> [Task data]

↓↓↓

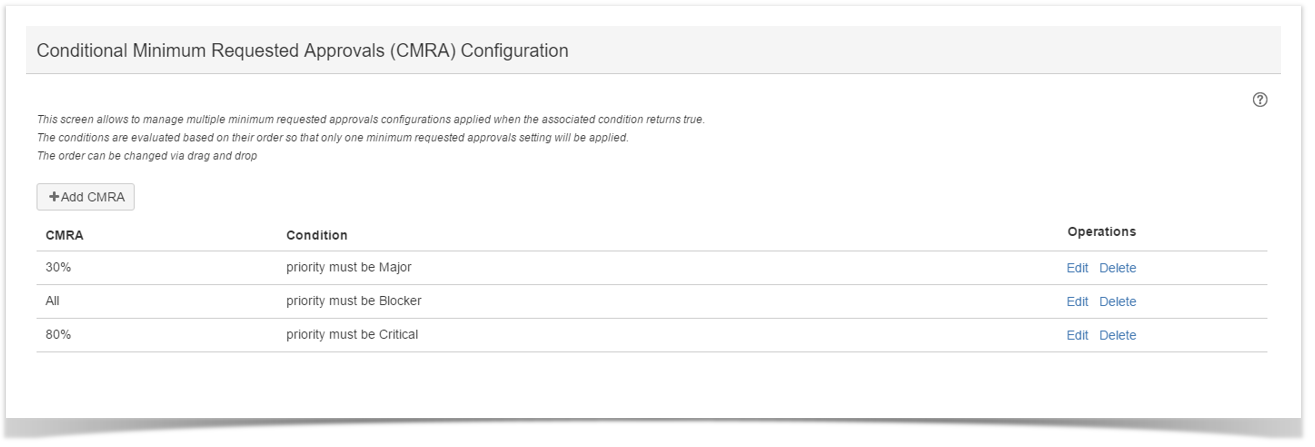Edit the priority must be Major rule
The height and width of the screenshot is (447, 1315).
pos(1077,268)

↑↑↑
↓↓↓

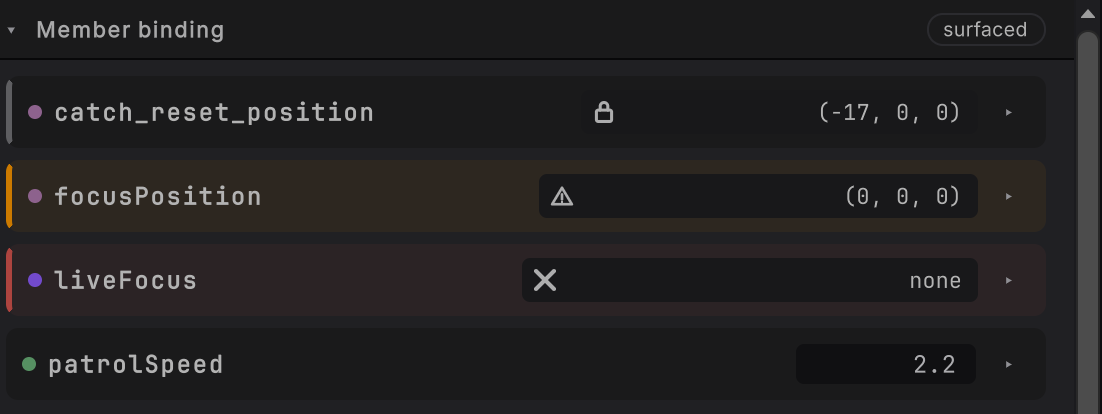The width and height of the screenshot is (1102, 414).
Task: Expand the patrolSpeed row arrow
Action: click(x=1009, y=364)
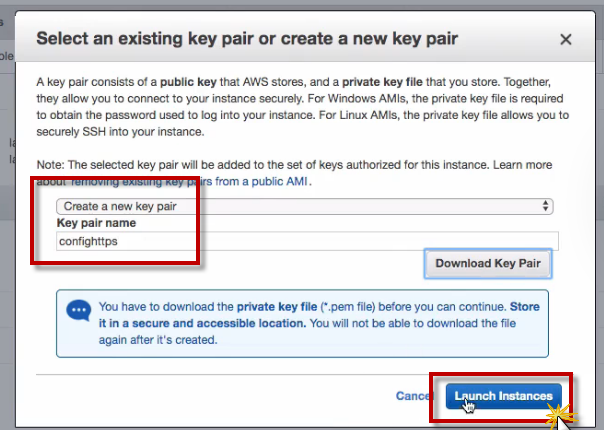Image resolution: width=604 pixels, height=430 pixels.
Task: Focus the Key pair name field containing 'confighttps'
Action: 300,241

↑↑↑
↓↓↓

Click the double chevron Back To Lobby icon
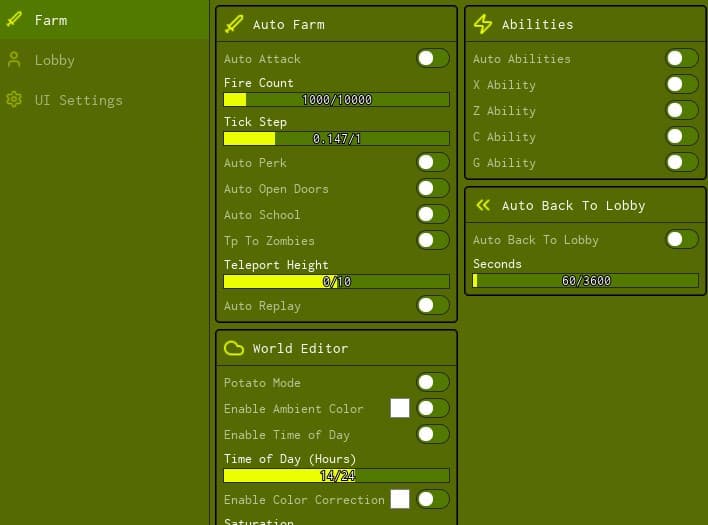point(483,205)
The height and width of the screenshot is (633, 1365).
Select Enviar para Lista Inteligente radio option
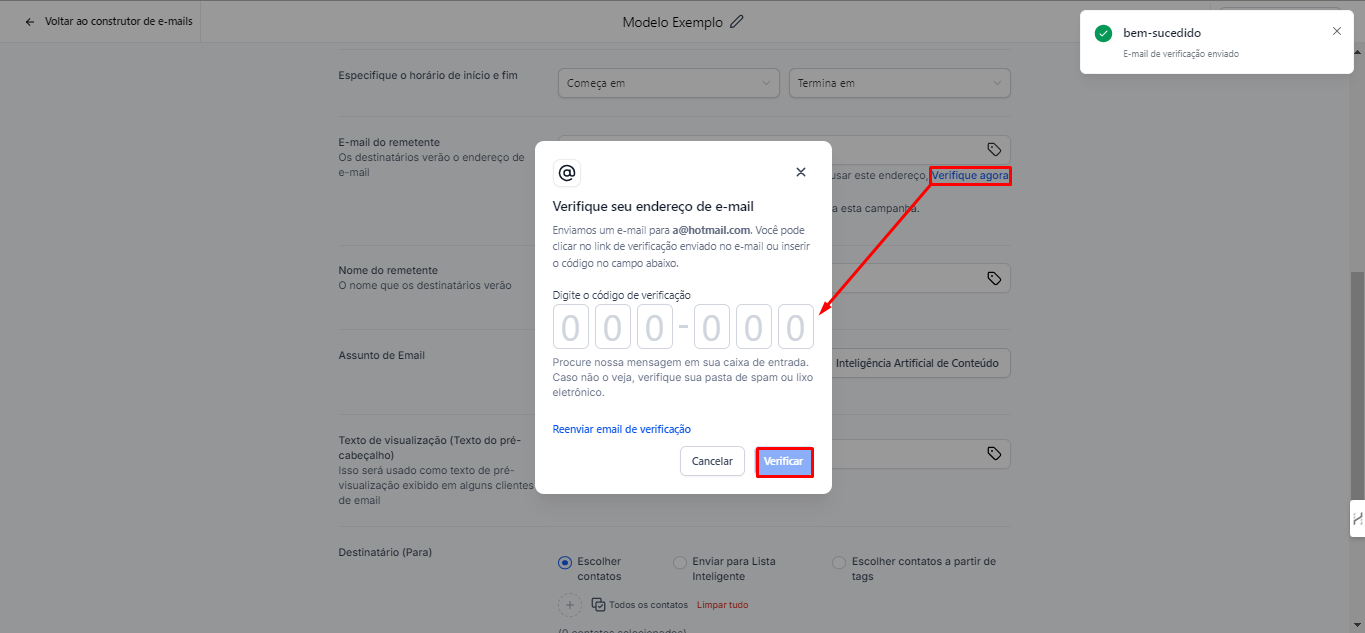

↑↑↑

> [Instructions for the task]
Format everything from the line containing "Click the double chevron Back To Lobby icon" down to the line containing "Select Enviar para", both included, as a numbered list. Skip any blank lines and leave the pictures out.

> [Worked solution]
1. Click the double chevron Back To Lobby icon
2. point(483,205)
3. The height and width of the screenshot is (633, 1365).
4. Select Enviar para Lista Inteligente radio option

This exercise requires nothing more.